Most general-purpose statistical programs contain procedures for principal component analysis (PCA). Very few allow, however, the direct drawing of biplots of species and objects, and many do not even compute the coordinates of the species and objects necessary to construct distance or correlation biplots. PCA and biplots are available in canoco (biplots: canodraw), in PC-ord, in syn-tax, and in the rda() function of vegan, the dudi.pca() function of ade4, and the pca() function of labdsv (R-language libraries).

Correspondence analysis (CA) is offered in few general-purpose statistical packages. In R, palaeoecologists will find it in the same packages as PCA. Principal coordinate analysis (PCoA) is available in the prcoord program distributed with canoco, in functions of the R language (cmdscale() and its wrappers capscale(), pco() and cmds.diss(), in pcoa(), and in dudi.pco(); see Table 8.3 for references), and in syn-tax. Non-metric multidimensional scaling (NMDS) is found in PC-ORD, in function metaMDS() of the R language, and in isomds and its wrappers nmds() and bestnmds(), and in syn-tax. NMDS is also found in some general-purpose statistical packages; they offer, however, a poor choice of dissimilarity functions.

canoco and the rda() and cca() functions of the vegan R-language package are widely used for unconstrained or constrained ordination analysis.

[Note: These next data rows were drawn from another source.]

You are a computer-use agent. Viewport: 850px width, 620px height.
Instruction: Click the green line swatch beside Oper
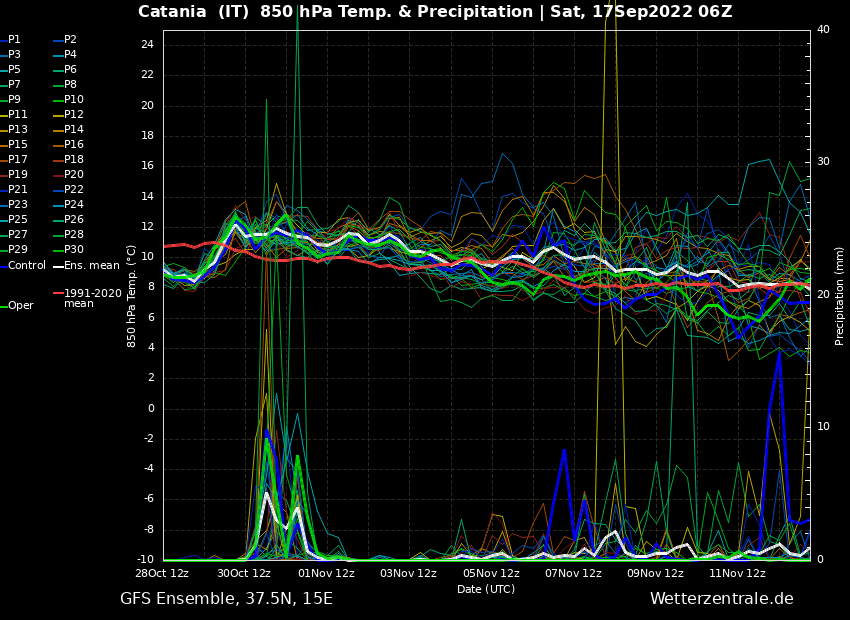tap(3, 306)
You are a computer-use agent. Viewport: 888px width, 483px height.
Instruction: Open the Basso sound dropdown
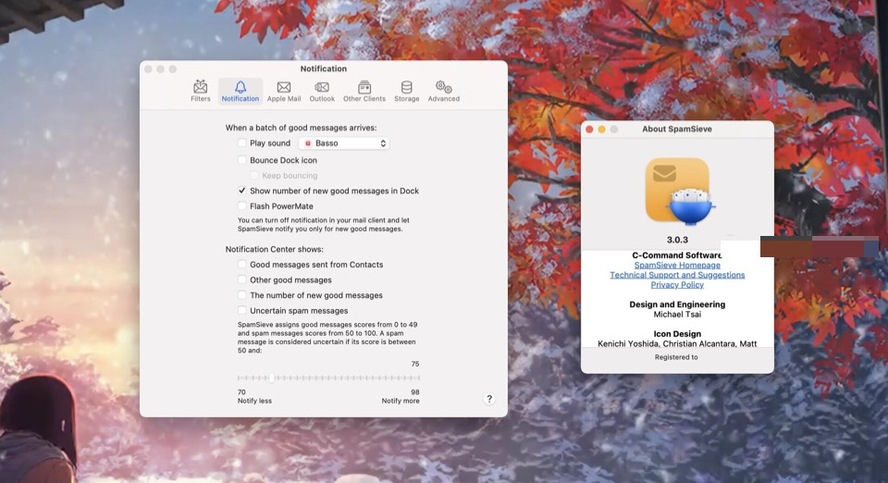point(344,144)
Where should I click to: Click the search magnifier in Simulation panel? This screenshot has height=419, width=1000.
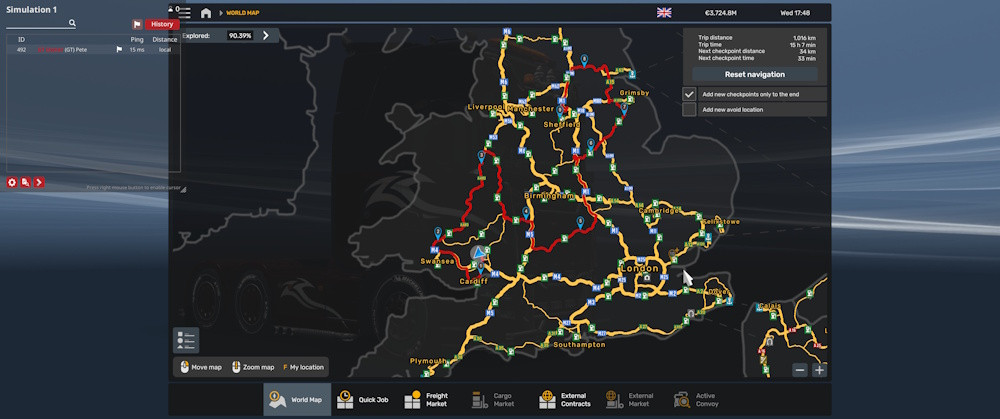[x=71, y=23]
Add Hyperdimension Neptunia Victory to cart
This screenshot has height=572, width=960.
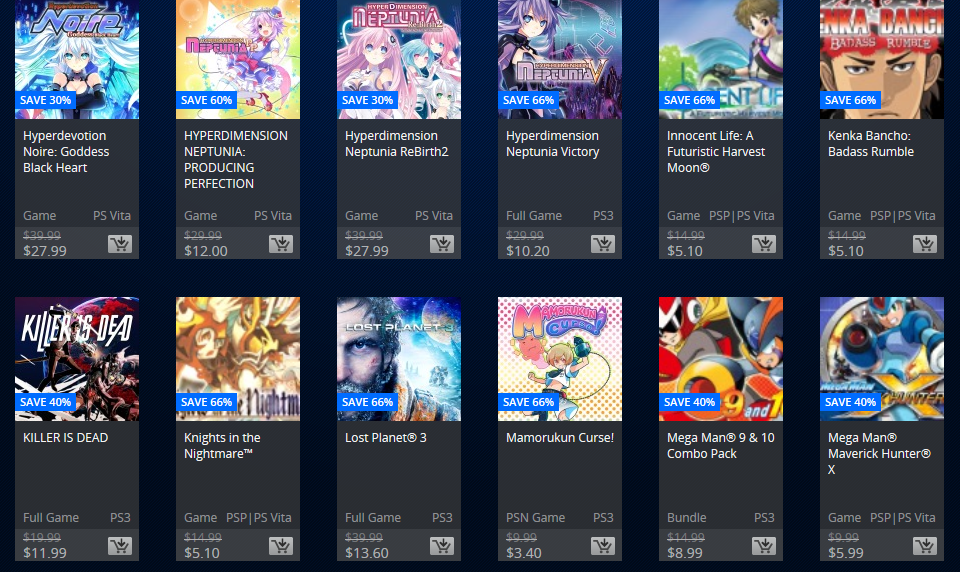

Other programs and packages allow the computation of some forms of canonical analysis: the PC-ord and syn-tax packages, and the program polynomial_rdacca of Makarenkov and Legendre (2002). canoco contains many interesting features for palaeoecologists, not shared by most other canonical analysis packages (Rejmánek and Klinger 2003), such as a procedure for selecting the environmental variables of X that contribute significantly to modelling Y; selection of explanatory variables is also available in the R language: functions ordistep() and ordiR2step() (vegan), as well as forward.sel() (packfor on http://r-forge.r-project.org/R/?group_id=195). canoco also offers tests of significance for individual canonical eigenvalues (also in vegan), partial canonical analysis (also in vegan), and permutation methods especially designed for time series and blocked experimental designs.